STATED GOAL A |
In the text on promoting elite training programs for women, what are women sold on more than results and stats?

TEXT BLOCK |

The elite female athlete market is a challenging but potentially lucrative market that club operators can tap into. It hasn’t always been that way, however. Not that long ago, few women imagined themselves being elite athletes. Even in cases where opportunities availed, women rarely pursued or even explored their athletic potentials as social norms, cultural stereotypes and family values worked against them pursuing athletic endeavors as part of their lives or as a lifestyle.

Although echoes of those days still linger, times have changed. Those changes present a challenging but rewarding opportunity for fitness clubs that can develop and promote encouraging and supportive but comprehensive goal-oriented and high-level athletic training programs for women.

Promoting a new elite training program to existing elite athletes is a tough sell, but it is a bit easier to convince up-and-coming athletes with elite potential to join. Here are a few pointers that will help move things in the right direction:

1. Make personal connections. Initially, feeling comfortable with the program is critical for women, so a personal connection goes a long way. If the prospective athletes are members at your club, approaching them there is easy. If they are not, attend events and visit places the athletes frequent. Express confidence in their potential and briefly outline what your program has to offer and what it can do for them if they join.

2. Host informational meetings. Promote the meetings through fliers, posters, e-mails and the like in-house and at events and places (local stores, etc.) the athletes frequent. These meetings will allow the athletes to meet the coaching staff and ask questions about the program and provide you with an opportunity to address their concerns.

3. Be clear about the program in promotional material. Promotional material, such as fliers, newsletters, posters, e-mails and websites, should clearly outline a comprehensive program package, including designated times or access to club spaces, coaching expertise, training program format, fitness club equipment (pool, indoor bikes, etc.) and classes (indoor cycling, Pilates, massage, etc.) tied into the program or available to the athletes. They should also outline any financial support and resource support the club is prepared to provide. Signaling a long-term commitment is key for such a program’s success.

4. Follow up. Follow up initial contacts with an e-mail, a phone call, a text or an invitation to drop by for a subsequent visit. It is critical to build on the initial personal connection. In the end, it is the relationship between the coaching staff and the athletes that makes the program.

Promoting an established program is a bit easier as it has a built-in promotional factor ready to exploit. If you have an established program, you must do the following:

1. Showcase your program. Do this through updates in e-mails, on in-house designated message boards, on posters and banners that feature the accomplishments of individual athletes or teams, in regular program-specific newsletters and timely write-ups submitted to the local news media.

2. Attend local events. At local and regional sports events, at local fairs and at malls or business events, set up a booth or a shade tent that doubles as a base for your elite team and as a promotional location for interested parties to visit. Women are sold more on the personal team aspects than by results and stats.

Records
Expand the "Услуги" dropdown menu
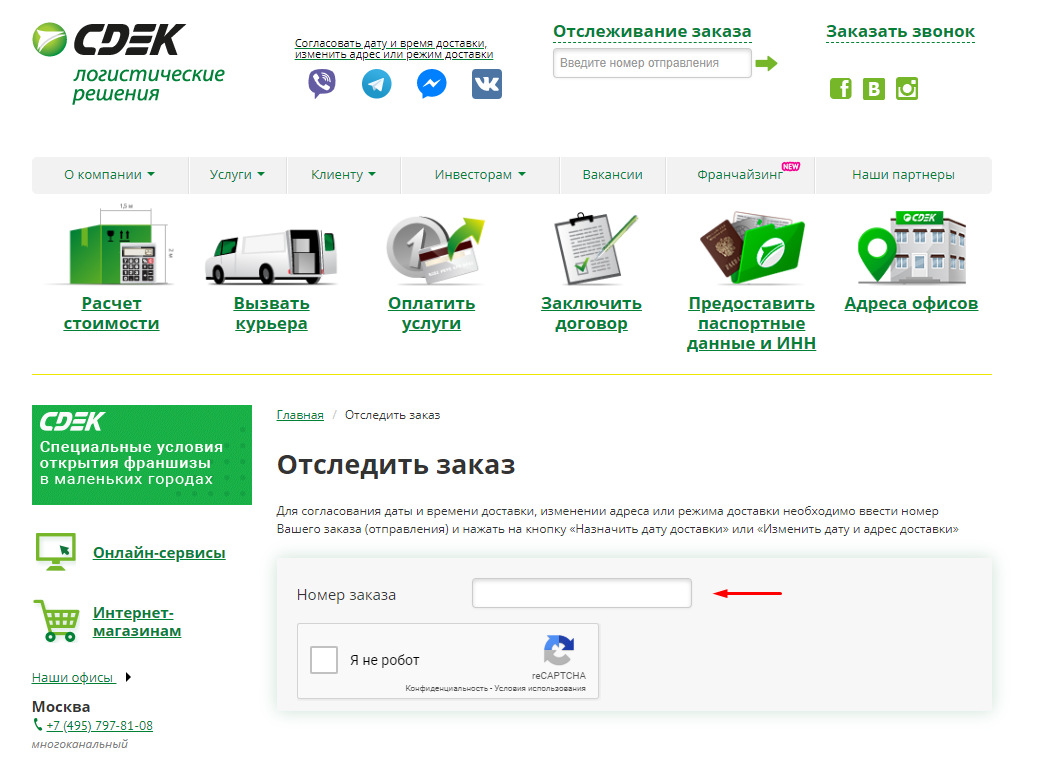Screen dimensions: 1047x765 click(237, 175)
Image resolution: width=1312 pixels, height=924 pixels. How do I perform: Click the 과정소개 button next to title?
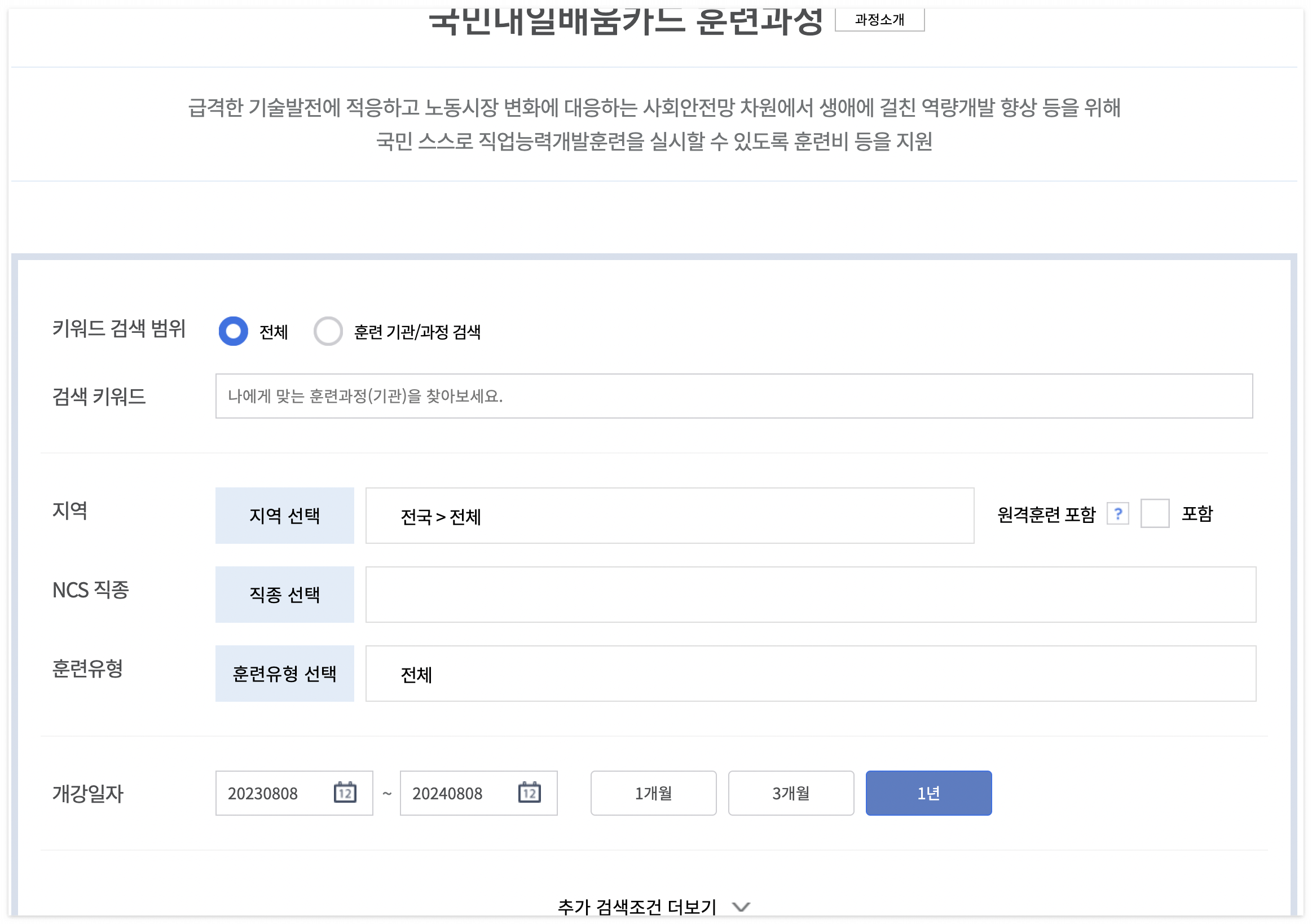click(880, 19)
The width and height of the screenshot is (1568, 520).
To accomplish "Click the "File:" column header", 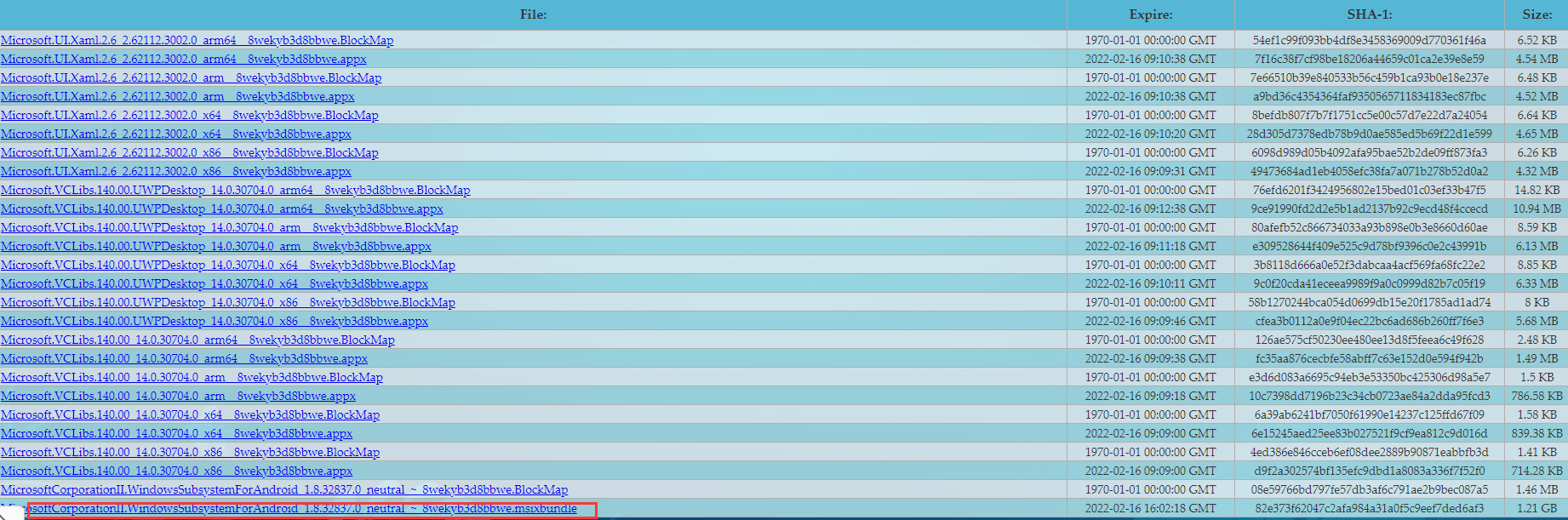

STATED GOAL B |
In the listing, switch "screenshot" to "image" in the lines from the one holding "The width and" through the end of the listing, inclusive. Return only those lines, without the pictures.

EXERCISE RESULT A |
Women are sold more on the personal team aspects.

EXERCISE RESULT B |
The width and height of the image is (1568, 520).
To accomplish "Click the "File:" column header", 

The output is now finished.